ABOUT THIS TASK: In the data below, which lines contain "Given"? List them by copying each one.

PROVIDED RECORDS:

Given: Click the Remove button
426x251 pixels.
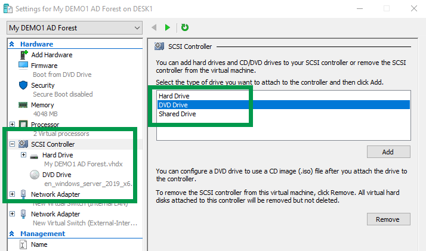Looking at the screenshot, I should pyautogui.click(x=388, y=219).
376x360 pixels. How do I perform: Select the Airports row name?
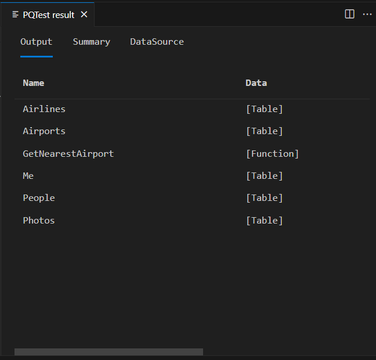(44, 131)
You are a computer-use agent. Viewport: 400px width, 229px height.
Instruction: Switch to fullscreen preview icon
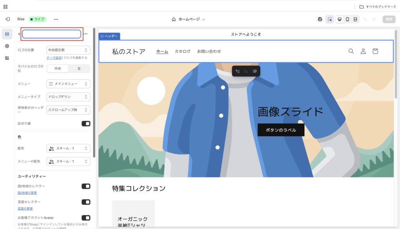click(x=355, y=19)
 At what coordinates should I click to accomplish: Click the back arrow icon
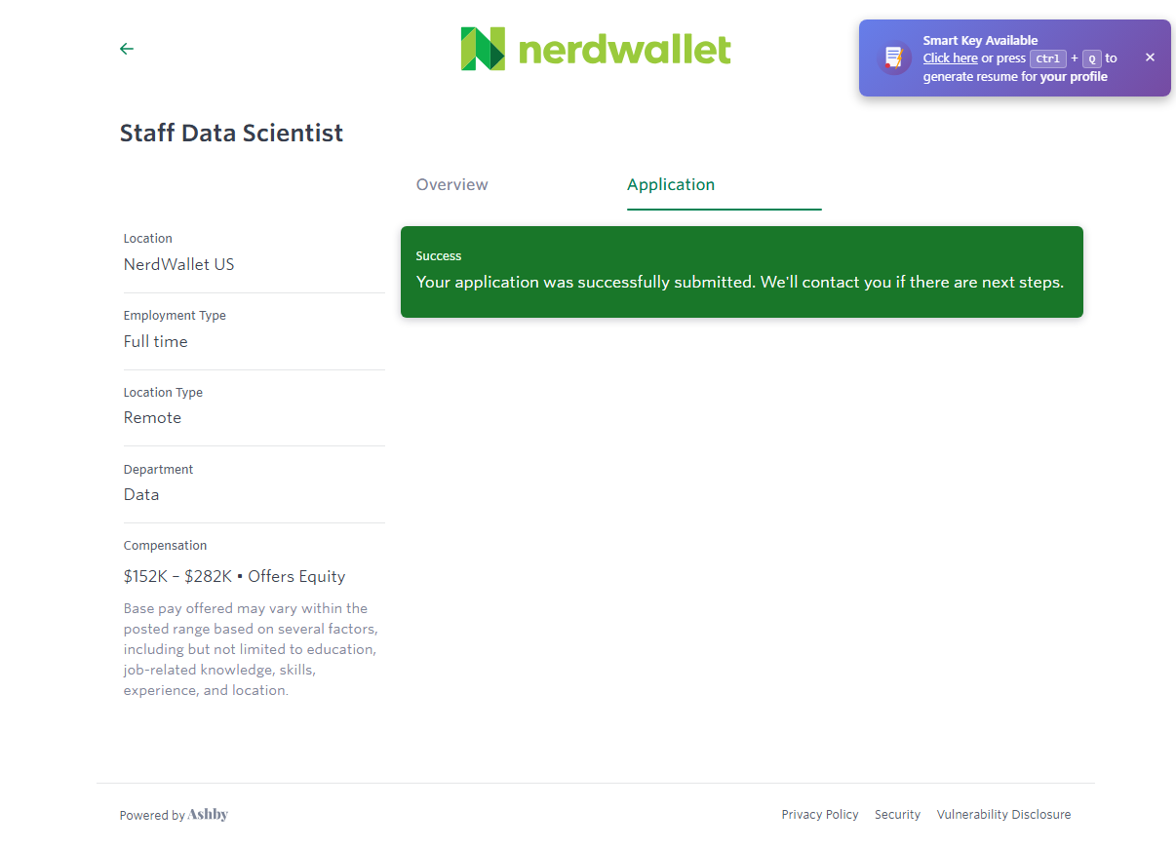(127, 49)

---

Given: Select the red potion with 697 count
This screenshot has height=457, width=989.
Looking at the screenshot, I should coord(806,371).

OUTPUT OF THE TASK:
Given: Click the Remove button
Given: Select the red potion with 697 count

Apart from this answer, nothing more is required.